This week more than 3,500 oncology professionals are meeting in the Suntec Singapore Convention & Exhibition Center for the fifth edition of the ESMO Asia Congress. The three-day scientific and educational congress, organized by the European Society for Medical Oncology (ESMO), is designed to drive progress and contribute to shaping the treatment of cancer and hematological malignancies in the Asia-Pacific region and beyond.
Gathering the most experienced international oncology experts, ESMO Asia is expected to present a comprehensive, regional approach to multidisciplinary oncology, ensuring the best of available advances are applied to prevalent cancer types in the region. The program is also designed to offer high-quality education and share standards of care focusing on the Asia-Pacific region, benefiting of cancer patients.
“On one side we will be looking at the latest advancements in cancer research to keep the medical professionals up to date,” noted ESMO President Josep Tabernero.
“On the other side, we are committed to bringing about high-level discussions with key stakeholders and decision-makers on how to ensure access to optimal treatment and care for all cancer patients, wherever they live,” Tabernero added.
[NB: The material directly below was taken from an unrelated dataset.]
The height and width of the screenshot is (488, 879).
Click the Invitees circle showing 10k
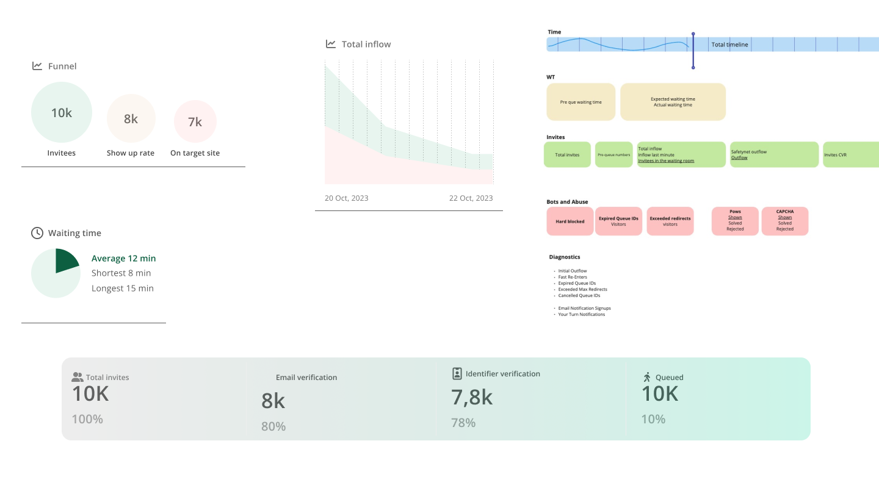(x=61, y=112)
ESMO Survey: Profound Differences
Results of an ESMO survey on the availability and accessibility of anti-cancer medicines showed profound differences in access to treatment between wealthier nations and developing economies.
This is true even in relation to those medicines that are on the World Health Organization (WHO) Essential Medicines List.
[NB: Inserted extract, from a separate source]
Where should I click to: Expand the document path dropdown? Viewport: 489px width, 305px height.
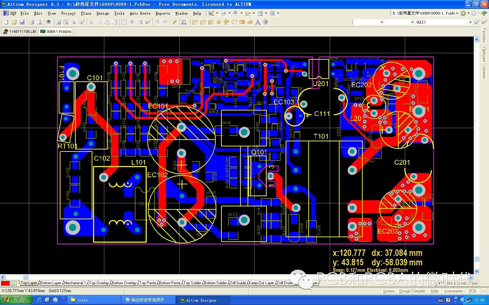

“Such discrepancies are worrying and signal the need for substantial reforms in health service delivery,” Tabernero, said.
A growing cancer burden in the Asia-Pacific region
In her keynote lecture, Elisabete Weiderpass, MD, MSc, Ph.D, a Brazilian cancer researcher who is a naturalized Swedish and Finnish citizen and the current Director of the International Agency for Research on Cancer (IARC), a WHO agency, emphasized that prevention is the most cost-effective long-term strategy to control cancer as 30% – 50% of all cancers are preventable.
Weiderpass, an expert in cancer epidemiology and cancer prevention, also emphasised that the Asia-Pacific region, with more than 60% of the world’s population, bears half of the global cancer burden. As a result, she is convinced that national policies and programs should be strengthened in the region.
Under the guidance of Weiderpass, the IARC focuses its activities on producing cancer research of the highest quality and potential public health impact – evidence-based knowledge to support public health policy decision-making processes.
Reducing exposure to cancer risk factors
But aside from raising awareness, there is also a need to reduce exposure to cancer risk factors and ensure that people have access to information and support they need to make healthy choices.
This year, with an eye on Asia’s unique challenges and demographics, the ESMO Asia Congress includes a carefully curated program that covers best practices, latest advances in cancer medical treatment, radiotherapy, prevention, supportive and palliative care.
Featuring research that specifically looks at results in Asian-Pacific populations, the 5th ESMO Asia congress discusses, among others, the management of immune-related adverse events in Asian patients; Rare cancers – The difference between Asia and Europe, and Improving cancer care in Asia – focusing on the implementation of cancer registries.